It should go without saying that some of these other answers have very valuable advice that is definitely worth reading.
When people "debate" it is rarely calm and cool headed. It rarely stays on topic and quite often comes from the fact that the basic assumptions which each has hitherto assumed the other also held are different.
This is a great time to expose any character flaws (which I assume you have thought about because you strike me as a sensible writer) and have a good opportunity not just to exposition the situation to the readers but also show the characters dealing with their conflict.
When I want to turn up the heat in a character debate I try to stay laser focused on what exactly the bone of contention is but allow the characters to throw in unrelated things that the reader might not be fully aware of (or was nto present for) but the characters know as they have a shared history before the story started.
The core disagreement should be something that can be expressed in not many words and doing so helps to clarify the positions of the two characters more clearly in my mind. What can really make an argument bitter and drawn out is when the words people are using clearly mean something different to each of them.
I have seen two very liberal Christians spend hours debating a single issue that from the outside it might seem that they are both agreeing rather aggressively with each other on. This is because they have assigned vastly different meanings tot he same words. As the debate gets heated there is the odd slip to bringing in unrelated barbs. This is where the art of subtext is really important.
It also allows the debate to go meta (which happens) where the characters have to "side bar" in order to thrash out what some word or phase means.
Further it can really help to give the emotional reaction too. Remembering that it is not so much the thesis of what they are saying that brings character to the front but their emotional reaction to each other.
"No, that's not right at all" said Bob as he struggled to not let his
frustration with John boil over into actual shouting. Why can he not
see how wrong he is on this?
"I don't think you are hearing what I am saying," said John feeling
that Bob was not listening to him properly. "This is not the old 'out
in the military' debate, this is about saving lives."

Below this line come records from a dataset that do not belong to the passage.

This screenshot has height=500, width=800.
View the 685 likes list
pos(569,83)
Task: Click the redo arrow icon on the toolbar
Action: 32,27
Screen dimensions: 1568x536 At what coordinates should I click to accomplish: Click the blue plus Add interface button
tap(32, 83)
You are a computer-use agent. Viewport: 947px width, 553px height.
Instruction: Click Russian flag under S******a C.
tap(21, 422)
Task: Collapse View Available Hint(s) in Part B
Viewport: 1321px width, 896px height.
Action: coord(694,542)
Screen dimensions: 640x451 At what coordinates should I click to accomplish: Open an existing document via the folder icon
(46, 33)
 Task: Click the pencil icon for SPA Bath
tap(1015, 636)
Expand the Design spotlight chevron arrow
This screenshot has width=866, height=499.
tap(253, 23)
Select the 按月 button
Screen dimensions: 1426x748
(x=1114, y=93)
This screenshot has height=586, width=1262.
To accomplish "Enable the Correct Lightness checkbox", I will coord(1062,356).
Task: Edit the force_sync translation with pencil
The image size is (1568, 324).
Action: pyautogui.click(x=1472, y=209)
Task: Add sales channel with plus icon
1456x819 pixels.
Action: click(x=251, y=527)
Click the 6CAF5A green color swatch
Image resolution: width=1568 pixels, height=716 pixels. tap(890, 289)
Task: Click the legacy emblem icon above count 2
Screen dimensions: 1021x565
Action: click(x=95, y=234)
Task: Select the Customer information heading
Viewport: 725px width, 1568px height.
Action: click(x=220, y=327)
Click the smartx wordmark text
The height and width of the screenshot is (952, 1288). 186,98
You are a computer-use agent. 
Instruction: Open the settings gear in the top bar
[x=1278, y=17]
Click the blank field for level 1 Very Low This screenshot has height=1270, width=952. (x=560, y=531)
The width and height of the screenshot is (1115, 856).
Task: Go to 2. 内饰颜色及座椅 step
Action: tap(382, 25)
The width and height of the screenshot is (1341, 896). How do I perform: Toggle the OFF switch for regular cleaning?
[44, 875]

"How the hot hell do you mean to save lives by ending them?" Snapped
Bob more angrily than he intended.
In the above example, which I invented just now (feel free to use and abuse as you wish), I have tried to say nothing at all about the actual debate and yet the two speakers are getting really irate over the issue all the same. Not all debates are filled with people giving good articulation to point and counter point. People are irrational and can sometimes simply communicate very badly. Make use of this as needed.
If this were part of some actual narrative we would have learned that these guys have had debates like this before and do not agree. It says a lot about John and Bob without actually adding anything new to the debate itself which, sadly, is how most people carry on.
TL;DR: let the character's passion show in their dialogue.